GENM-O delivers innovation to Soldiers

Tom Dunaway speaking
GENM-O Product Manager Tom Dunaway highlights GENM-O's recent accomplishments at an IEN All Hands meeting. (U.S. Army photo by Spencer Langrock, PEO EIS)
Mission Area
Justin Creech, Public Affairs Officer, GENM-O
April 19, 2023

PEO EIS’ Global Enterprise Network Modernization – OCONUS (GENM-O) program office has a significant responsibility regarding the Army’s network modernization transformation.

GENM-O provides network and infrastructure modernization to global stakeholders in the Europe, Pacific and Southwest Asia theaters.

“We are the Army’s total lifecycle acquisition manager chartered with delivering modernized infrastructure, voice, video, data and command center capabilities to AFRICOM, CENTCOM, EUCOM and INDOPACOM,” said Tom Dunaway, GENM-O product manager. “Our work is in alignment with the Army’s Network Modernization Strategy and Army Unified Network Plan.”

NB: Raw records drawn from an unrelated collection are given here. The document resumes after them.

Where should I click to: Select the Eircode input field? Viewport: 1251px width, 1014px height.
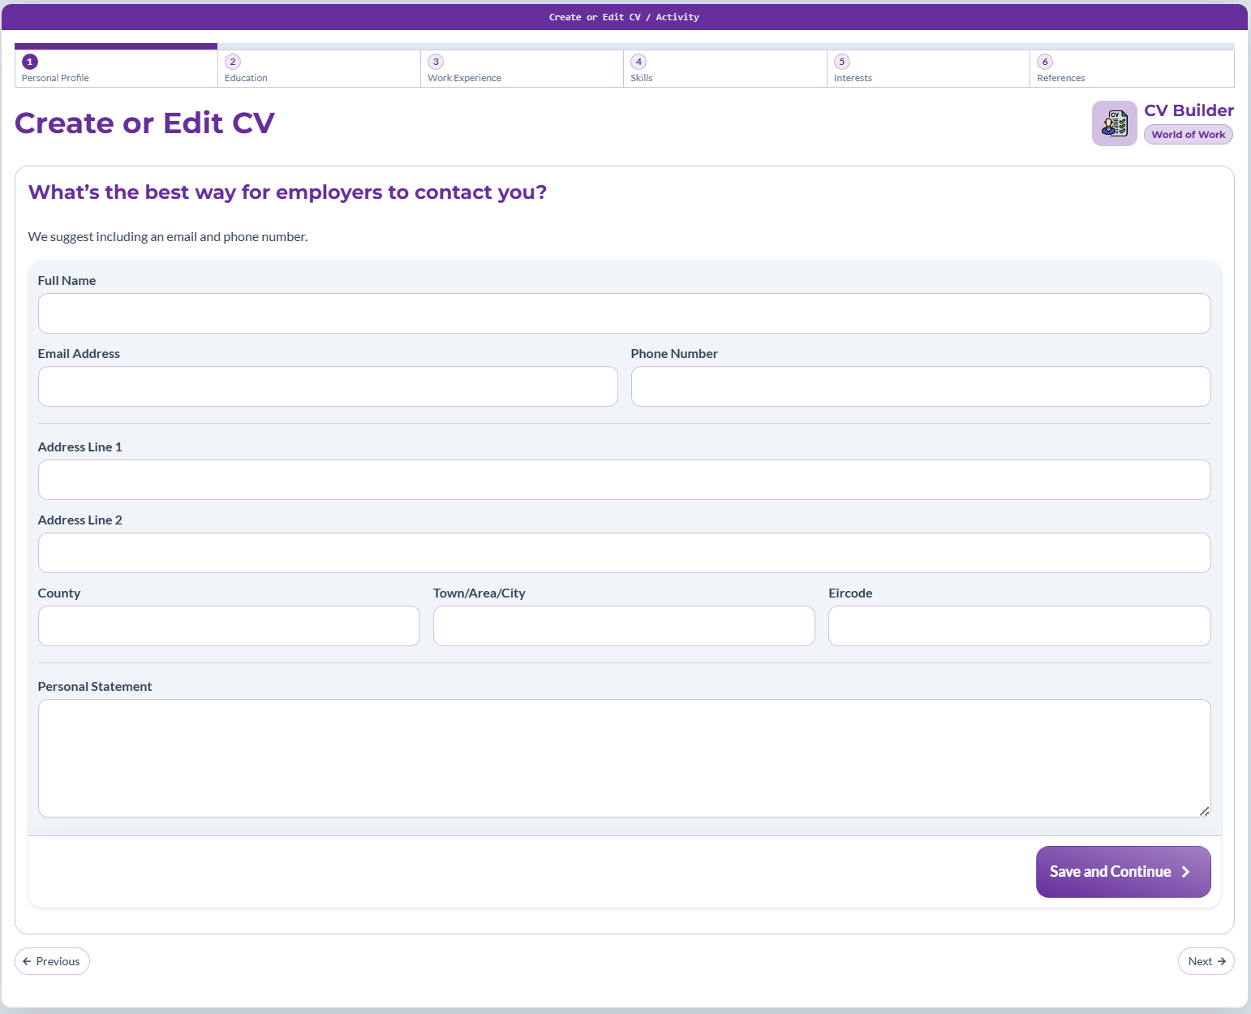tap(1019, 626)
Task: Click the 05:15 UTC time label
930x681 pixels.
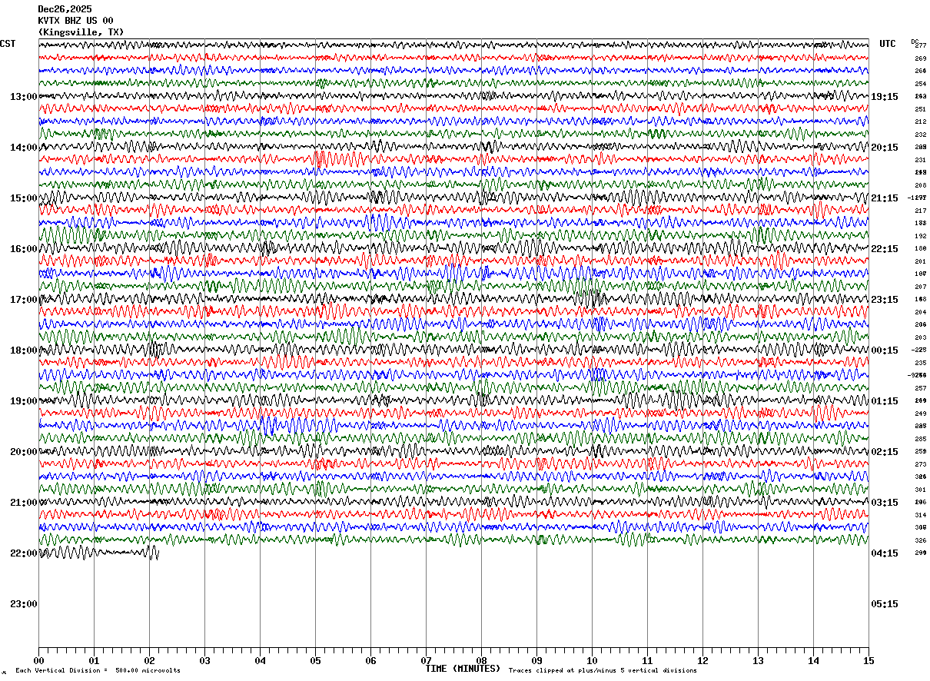Action: (x=885, y=604)
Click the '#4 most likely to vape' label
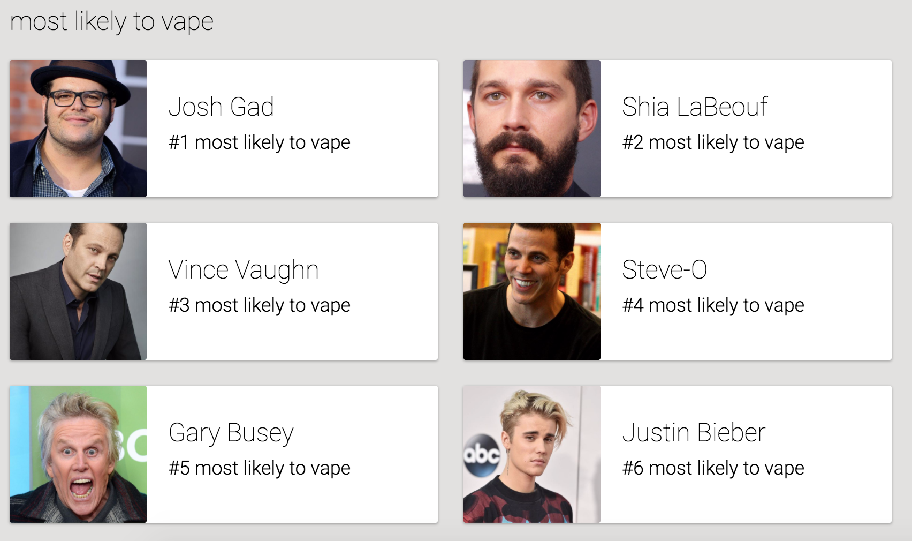 713,305
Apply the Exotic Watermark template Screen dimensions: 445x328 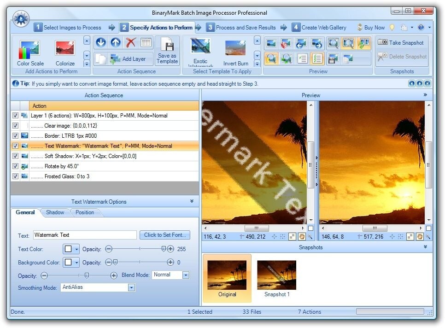click(200, 48)
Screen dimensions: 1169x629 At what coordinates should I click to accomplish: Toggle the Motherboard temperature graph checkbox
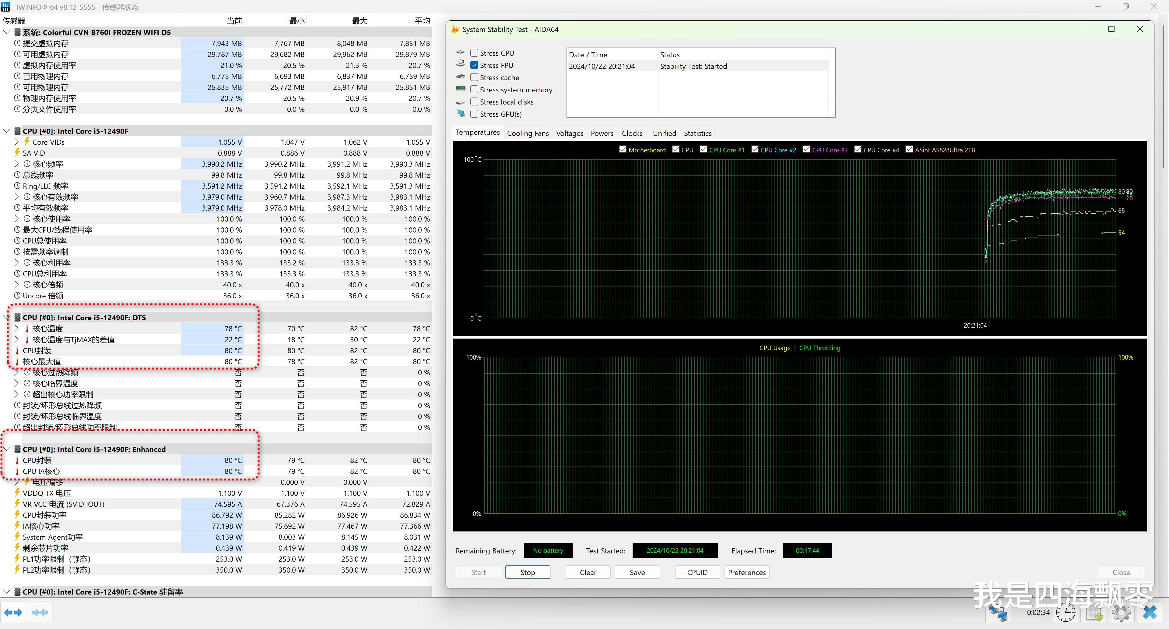623,149
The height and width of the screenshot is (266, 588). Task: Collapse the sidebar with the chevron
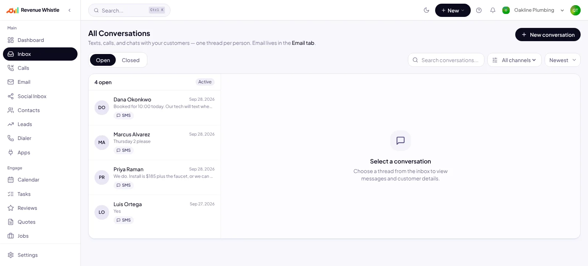pyautogui.click(x=69, y=10)
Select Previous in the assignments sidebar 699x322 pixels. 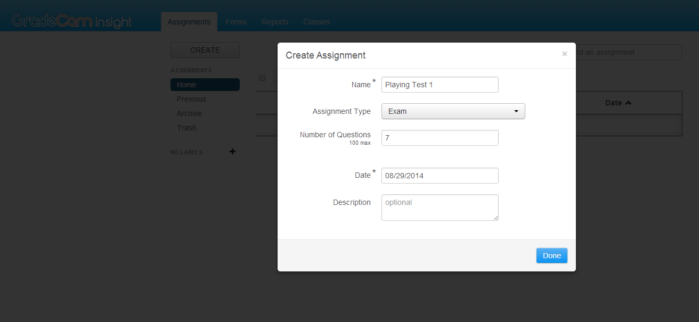[x=191, y=99]
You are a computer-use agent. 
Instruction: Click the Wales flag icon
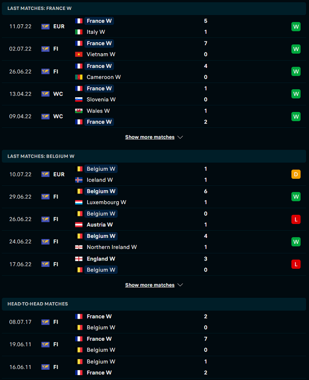(79, 111)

The need to establish the Army Unified Network comes from the Army’s desire to transform its capabilities to support data-centric, Multi-Domain Operations (MDO) by 2028. The move is due to the return of near-peer competition and the Army’s need to compete and, if necessary, fight and win in large-scale combat operations against any adversary.

The Army Unified Network is the critical enabler to ensuring the Army reaches MDO capability in the desired time frame.

“Stakeholders in all of our theaters are engaged in real-world missions daily,” said Dunaway. “We must establish the Army Unified Network and enable Multi-Domain Operations by 2028. If we don’t, our OCONUS stakeholders will be at a disadvantage.”

The critical nature of GENM-O’s mission is not lost on Col. Justin Shell, project manager for the Integrated Enterprise Network (IEN) portfolio at PEO EIS.

“GENM-O is the tip of the spear for any formation that deploys from home base to any location OCONUS,” said Shell. “By providing network connectivity, GENM-O enables their use of the modernization programs that GENM-O employs to fight our nation’s wars.”

Wireless technology and cloud infrastructure are two of the modern technologies the Army Unified Network will utilize. These technologies provide Soldiers the capabilities they need to communicate with each other on the future battlefield.

GENM-O is currently working to complete Phase 1 of the Army Unified Network Plan, which is setting the Unified Network. Phase 1 began with the synchronization of the Integrated Tactical Network and the Integrated Enterprise Network. A primary effort of Phase 1 is establishing standards-based security architecture built on zero trust principles.

Another primary effort of Phase 1 is to deliver a Global Secret Internet Protocol Router (SIPR) Network and Software-Defined Network that aligns with the Army G-6 vision.

“We are already delivering modernized, classified and unclassified infrastructure at many posts, camps and stations globally,” said Dunaway. “We are setting the Unified Network quite nicely.”

As the Unified Network implementation progresses, Dunaway thinks Soldiers should be excited as new and better network capabilities come online.

“We are pivoting from delivering the status quo to delivering capabilities that are much more accessible and flexible than what Soldiers are used to,” said Dunaway. “Interoperability is here to stay.”